Data records START
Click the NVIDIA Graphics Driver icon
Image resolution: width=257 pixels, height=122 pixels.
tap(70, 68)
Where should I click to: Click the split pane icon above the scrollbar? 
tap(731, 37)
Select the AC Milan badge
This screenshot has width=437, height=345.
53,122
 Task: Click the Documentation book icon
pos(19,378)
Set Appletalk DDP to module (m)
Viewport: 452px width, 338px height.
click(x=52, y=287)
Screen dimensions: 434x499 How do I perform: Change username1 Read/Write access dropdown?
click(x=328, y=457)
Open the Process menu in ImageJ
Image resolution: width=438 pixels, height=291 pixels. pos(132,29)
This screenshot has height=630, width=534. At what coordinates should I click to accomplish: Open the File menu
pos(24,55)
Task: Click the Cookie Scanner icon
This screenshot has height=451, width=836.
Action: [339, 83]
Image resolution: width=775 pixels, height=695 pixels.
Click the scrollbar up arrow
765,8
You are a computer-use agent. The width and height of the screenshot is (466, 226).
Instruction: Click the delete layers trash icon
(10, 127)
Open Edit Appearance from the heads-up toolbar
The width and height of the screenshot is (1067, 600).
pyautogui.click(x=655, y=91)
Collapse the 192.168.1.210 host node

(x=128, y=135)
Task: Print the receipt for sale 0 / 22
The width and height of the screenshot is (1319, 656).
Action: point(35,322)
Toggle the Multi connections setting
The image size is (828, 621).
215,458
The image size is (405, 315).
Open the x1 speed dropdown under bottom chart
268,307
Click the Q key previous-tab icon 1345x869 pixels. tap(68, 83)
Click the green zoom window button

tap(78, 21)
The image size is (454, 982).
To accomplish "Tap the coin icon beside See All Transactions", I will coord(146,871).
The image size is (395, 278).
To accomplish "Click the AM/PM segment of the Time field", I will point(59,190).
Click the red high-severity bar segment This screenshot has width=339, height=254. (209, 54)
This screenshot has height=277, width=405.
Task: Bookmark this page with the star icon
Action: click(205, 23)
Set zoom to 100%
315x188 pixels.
Data records END
#### Directions for this task
From the line containing "The image size is (405, 315)." through the last line of the entries above, print every line exactly, including both ends, and nothing else.

#### Exercise solution
The image size is (405, 315).
Open the x1 speed dropdown under bottom chart
268,307
Click the Q key previous-tab icon 1345x869 pixels. tap(68, 83)
Click the green zoom window button

tap(78, 21)
The image size is (454, 982).
To accomplish "Tap the coin icon beside See All Transactions", I will coord(146,871).
The image size is (395, 278).
To accomplish "Click the AM/PM segment of the Time field", I will point(59,190).
Click the red high-severity bar segment This screenshot has width=339, height=254. (209, 54)
This screenshot has height=277, width=405.
Task: Bookmark this page with the star icon
Action: click(205, 23)
Set zoom to 100%
315x188 pixels.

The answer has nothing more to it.